BEGIN Data provided

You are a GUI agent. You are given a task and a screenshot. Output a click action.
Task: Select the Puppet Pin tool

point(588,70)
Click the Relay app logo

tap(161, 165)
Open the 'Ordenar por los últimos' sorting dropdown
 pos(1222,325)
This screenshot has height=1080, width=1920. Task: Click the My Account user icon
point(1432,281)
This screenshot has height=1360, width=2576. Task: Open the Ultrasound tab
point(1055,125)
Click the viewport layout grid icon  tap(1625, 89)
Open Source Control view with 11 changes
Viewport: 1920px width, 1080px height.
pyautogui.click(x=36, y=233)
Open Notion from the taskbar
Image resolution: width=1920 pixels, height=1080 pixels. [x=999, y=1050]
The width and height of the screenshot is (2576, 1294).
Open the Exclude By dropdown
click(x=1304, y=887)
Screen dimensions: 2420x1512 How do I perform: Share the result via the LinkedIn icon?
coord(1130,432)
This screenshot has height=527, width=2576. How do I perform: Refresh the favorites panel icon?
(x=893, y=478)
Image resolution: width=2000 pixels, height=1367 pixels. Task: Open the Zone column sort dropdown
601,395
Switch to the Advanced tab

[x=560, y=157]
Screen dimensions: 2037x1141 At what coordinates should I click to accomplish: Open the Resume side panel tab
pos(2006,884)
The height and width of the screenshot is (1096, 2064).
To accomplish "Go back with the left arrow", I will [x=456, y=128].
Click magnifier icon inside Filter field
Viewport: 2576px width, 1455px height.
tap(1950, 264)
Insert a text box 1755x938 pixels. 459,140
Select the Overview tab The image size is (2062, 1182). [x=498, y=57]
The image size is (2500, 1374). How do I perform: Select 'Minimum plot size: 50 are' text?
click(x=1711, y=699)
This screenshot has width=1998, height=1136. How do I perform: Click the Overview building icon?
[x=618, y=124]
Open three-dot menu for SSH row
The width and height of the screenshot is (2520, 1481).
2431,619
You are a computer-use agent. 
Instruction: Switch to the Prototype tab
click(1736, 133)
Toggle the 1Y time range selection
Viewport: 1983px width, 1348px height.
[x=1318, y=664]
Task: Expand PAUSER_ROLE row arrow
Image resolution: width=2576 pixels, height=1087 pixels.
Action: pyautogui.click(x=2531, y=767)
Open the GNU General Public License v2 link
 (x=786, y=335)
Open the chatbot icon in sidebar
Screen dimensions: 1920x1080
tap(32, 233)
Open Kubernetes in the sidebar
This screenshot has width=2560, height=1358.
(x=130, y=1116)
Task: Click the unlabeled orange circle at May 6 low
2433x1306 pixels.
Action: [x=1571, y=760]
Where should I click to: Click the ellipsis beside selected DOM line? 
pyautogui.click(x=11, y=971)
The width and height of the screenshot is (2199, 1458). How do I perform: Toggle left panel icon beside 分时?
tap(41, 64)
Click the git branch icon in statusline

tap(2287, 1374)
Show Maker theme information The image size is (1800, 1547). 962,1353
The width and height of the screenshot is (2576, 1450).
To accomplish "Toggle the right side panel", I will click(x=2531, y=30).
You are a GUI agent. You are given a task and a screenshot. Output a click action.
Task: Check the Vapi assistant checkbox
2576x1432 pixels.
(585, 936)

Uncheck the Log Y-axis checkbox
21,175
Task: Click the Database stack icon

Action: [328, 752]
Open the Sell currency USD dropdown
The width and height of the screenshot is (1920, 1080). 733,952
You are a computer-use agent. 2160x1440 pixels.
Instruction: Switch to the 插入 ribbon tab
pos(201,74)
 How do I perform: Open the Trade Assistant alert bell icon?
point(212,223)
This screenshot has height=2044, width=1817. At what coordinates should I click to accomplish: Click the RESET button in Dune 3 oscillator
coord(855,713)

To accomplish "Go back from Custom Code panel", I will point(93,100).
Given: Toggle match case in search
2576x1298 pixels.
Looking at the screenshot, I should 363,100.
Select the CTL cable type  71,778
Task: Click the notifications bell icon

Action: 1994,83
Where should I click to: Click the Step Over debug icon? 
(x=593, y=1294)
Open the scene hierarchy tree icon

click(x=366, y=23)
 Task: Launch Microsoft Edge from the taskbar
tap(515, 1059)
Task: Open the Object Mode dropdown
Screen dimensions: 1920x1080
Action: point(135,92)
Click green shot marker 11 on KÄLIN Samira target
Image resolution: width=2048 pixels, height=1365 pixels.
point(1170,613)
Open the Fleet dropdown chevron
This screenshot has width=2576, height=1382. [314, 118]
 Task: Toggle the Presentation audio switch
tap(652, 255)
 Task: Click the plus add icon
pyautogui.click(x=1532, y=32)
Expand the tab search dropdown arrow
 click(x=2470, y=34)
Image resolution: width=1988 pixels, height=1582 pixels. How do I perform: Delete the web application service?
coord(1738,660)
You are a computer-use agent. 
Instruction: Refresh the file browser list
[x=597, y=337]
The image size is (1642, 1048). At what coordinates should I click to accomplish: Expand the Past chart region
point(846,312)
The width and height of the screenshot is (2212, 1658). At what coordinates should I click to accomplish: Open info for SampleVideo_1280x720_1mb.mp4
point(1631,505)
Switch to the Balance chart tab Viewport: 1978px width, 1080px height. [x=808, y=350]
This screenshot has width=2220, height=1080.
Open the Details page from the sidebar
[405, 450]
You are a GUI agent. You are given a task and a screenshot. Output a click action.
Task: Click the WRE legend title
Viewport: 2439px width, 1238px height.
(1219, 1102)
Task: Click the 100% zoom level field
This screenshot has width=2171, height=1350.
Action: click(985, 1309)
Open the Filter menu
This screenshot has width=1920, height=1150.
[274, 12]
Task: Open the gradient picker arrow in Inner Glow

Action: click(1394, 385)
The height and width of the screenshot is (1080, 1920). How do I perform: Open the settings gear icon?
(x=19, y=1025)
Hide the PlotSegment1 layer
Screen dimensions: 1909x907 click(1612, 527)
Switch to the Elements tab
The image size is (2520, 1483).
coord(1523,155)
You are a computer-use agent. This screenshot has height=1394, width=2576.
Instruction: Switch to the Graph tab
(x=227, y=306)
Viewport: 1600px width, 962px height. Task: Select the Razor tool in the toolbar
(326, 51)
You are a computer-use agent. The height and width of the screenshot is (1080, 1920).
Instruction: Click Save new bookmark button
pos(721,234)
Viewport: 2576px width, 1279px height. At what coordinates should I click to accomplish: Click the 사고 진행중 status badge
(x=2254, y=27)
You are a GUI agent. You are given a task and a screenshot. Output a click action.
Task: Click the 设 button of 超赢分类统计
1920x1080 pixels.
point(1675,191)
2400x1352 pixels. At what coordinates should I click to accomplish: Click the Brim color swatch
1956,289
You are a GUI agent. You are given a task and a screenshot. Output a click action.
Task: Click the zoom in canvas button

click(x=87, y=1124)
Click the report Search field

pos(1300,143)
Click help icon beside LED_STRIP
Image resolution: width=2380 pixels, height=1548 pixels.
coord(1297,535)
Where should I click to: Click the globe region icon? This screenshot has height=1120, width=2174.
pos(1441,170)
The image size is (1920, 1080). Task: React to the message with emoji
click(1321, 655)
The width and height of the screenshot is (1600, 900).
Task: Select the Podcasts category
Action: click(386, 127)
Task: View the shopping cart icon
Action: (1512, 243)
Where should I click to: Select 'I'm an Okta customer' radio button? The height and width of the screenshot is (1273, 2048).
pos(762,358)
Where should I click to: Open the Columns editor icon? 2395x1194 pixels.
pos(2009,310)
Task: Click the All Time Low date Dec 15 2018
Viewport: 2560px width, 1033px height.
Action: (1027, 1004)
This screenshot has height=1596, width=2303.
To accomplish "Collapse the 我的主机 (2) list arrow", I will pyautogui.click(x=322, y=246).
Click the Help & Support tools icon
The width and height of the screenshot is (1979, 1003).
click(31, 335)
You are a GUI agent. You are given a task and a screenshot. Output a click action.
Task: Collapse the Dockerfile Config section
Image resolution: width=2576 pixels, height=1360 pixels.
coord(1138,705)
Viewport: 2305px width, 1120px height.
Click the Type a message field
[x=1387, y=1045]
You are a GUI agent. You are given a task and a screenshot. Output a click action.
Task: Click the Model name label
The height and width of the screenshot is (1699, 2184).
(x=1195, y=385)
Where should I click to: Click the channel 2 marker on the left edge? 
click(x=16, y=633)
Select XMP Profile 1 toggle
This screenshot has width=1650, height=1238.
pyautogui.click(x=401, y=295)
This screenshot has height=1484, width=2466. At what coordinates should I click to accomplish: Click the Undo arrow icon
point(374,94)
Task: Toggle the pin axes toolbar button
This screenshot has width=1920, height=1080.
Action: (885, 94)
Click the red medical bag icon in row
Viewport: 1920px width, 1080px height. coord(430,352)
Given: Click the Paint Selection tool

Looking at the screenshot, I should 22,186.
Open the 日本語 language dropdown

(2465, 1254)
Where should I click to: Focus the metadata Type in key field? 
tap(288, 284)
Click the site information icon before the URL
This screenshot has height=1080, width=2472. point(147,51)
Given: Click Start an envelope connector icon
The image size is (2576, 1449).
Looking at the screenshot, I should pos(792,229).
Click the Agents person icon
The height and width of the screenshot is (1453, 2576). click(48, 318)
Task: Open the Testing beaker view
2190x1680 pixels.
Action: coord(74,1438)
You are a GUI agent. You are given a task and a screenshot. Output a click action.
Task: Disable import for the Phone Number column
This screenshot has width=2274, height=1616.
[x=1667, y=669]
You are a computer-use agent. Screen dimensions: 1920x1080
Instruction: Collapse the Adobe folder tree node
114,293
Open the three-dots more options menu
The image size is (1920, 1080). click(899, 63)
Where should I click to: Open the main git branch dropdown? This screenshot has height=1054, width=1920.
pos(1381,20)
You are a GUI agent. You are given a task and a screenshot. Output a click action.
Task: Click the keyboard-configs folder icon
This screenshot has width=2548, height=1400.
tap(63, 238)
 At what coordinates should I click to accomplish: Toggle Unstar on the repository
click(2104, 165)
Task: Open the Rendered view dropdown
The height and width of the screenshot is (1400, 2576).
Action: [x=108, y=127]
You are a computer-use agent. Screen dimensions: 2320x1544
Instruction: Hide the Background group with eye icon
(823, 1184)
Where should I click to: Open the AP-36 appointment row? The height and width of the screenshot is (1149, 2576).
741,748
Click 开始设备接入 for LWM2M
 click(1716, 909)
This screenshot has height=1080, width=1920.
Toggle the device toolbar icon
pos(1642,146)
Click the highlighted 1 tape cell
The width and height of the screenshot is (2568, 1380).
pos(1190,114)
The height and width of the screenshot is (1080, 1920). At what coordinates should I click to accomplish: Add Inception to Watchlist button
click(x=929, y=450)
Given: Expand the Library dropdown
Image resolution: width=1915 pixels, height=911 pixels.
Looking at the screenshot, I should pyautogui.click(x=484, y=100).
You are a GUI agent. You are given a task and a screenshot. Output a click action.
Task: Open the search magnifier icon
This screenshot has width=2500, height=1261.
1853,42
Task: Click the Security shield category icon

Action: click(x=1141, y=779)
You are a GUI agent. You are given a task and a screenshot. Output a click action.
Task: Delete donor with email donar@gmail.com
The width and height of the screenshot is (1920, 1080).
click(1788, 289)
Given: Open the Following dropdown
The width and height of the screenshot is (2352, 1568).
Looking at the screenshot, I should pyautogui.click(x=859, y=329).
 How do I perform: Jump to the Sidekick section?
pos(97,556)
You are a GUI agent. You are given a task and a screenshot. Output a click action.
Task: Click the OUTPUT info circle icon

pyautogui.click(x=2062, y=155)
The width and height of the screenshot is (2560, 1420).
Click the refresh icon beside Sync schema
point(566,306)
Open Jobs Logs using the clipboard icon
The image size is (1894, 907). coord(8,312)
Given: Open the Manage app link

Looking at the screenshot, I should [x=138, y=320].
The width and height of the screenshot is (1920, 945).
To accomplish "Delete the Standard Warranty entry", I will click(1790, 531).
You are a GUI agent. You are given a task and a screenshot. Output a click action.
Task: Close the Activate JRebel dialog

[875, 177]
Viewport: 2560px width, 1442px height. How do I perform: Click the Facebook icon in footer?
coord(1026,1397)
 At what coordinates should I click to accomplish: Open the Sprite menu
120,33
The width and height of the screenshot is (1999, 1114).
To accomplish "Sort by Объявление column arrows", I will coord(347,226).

END Data provided

Work instructions: Return all lines from the data above with "computer" in them.

Response:
You are a computer-use agent. 
You are a computer-use agent. 2160x1440 pixels.
You are a computer-use agent. 
You are a computer-use agent. This screenshot has height=1394, width=2576.
You are a computer-use agent. The height and width of the screenshot is (1080, 1920).
You are a computer-use agent. Screen dimensions: 1920x1080
You are a computer-use agent. Screen dimensions: 2320x1544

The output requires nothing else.